Zentral stehe das Verantwortungsbewusstsein der Bürgerinnen und Bürger, so Guusje Ter Horst. Vor allem im Katastrophenfall sei dies von großer Bedeutung. Ein „Cocktail“ von strengen Maßregeln solle die Sicherheit im Staat vergrößern. „Was wir beabsichtigen, kann man ruhig ‚Anständigkeitsoffensive’ nennen“, so die sozialdemokratische Ministerin in De Volkskrant. Bevor Guusje ter Horst im 2007 Innenministerin im vierten Kabinett von Ministerpräsident Balkenende wurde, war sie Bürgermeisterin der Stadt Nijmegen.

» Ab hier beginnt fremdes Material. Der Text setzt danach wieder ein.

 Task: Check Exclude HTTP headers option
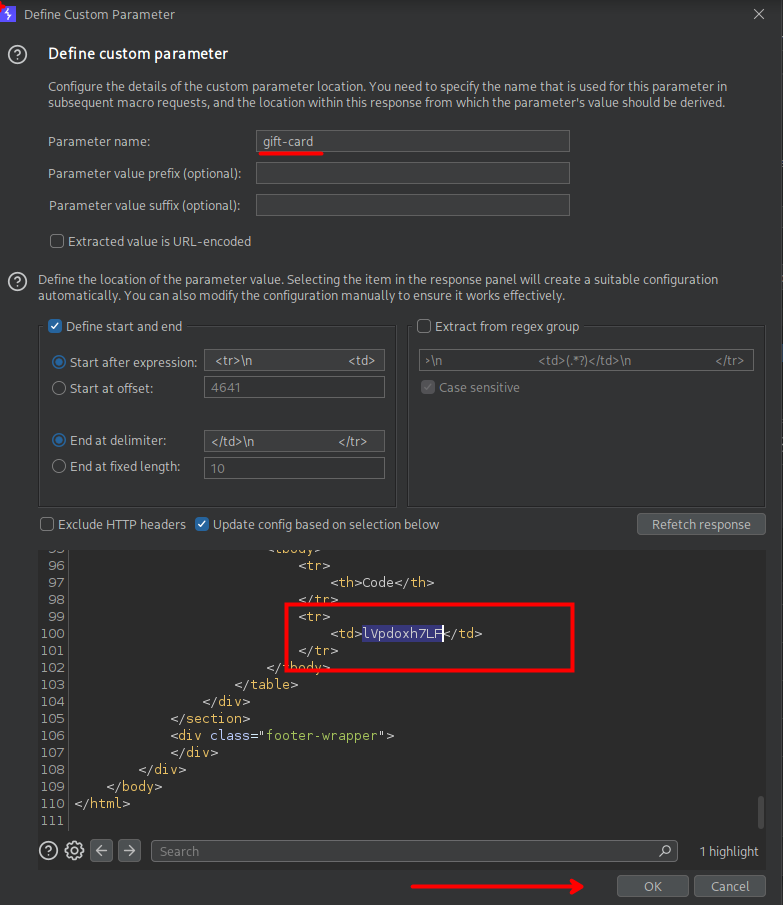point(47,524)
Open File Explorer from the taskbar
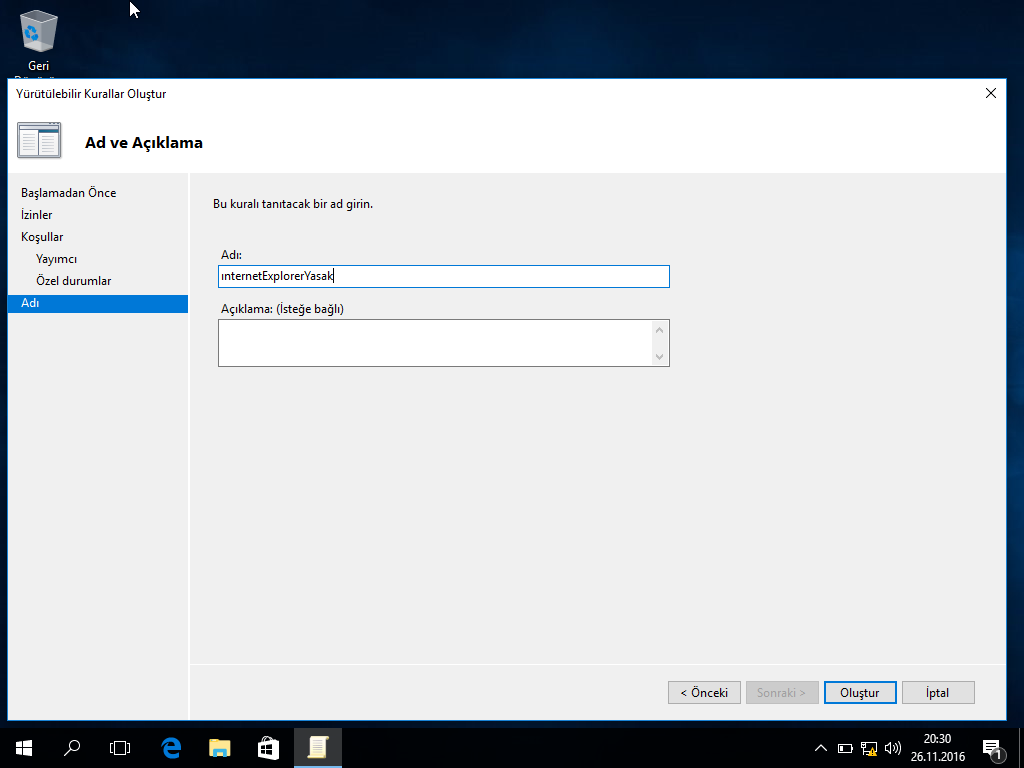The height and width of the screenshot is (768, 1024). coord(220,747)
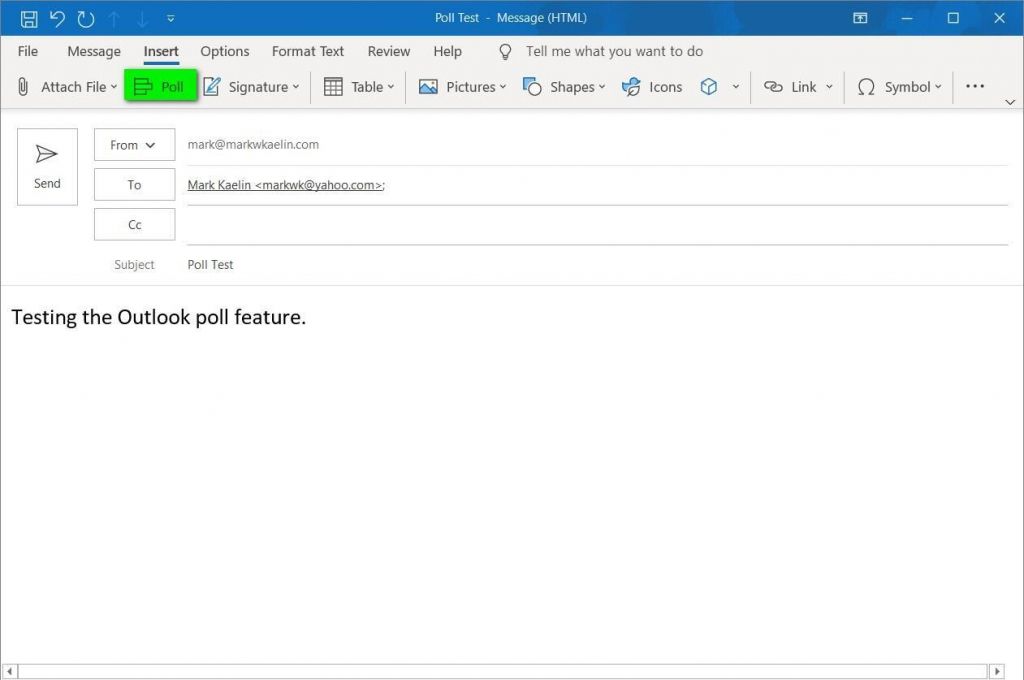Insert a Symbol
This screenshot has height=680, width=1024.
(x=898, y=86)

Die „Gusseiserne Guus“, wie sie häufig spöttisch genannt wird, ist für ein äußert sachliches, kompromissloses Arbeitsverständnis, mit hohem Pflichtbewusstsein und für ihre unnahbare Art bekannt. Als zentrales politisches Anliegen fordert sie: Der Respekt soll in das öffentliche Leben zurückkehren.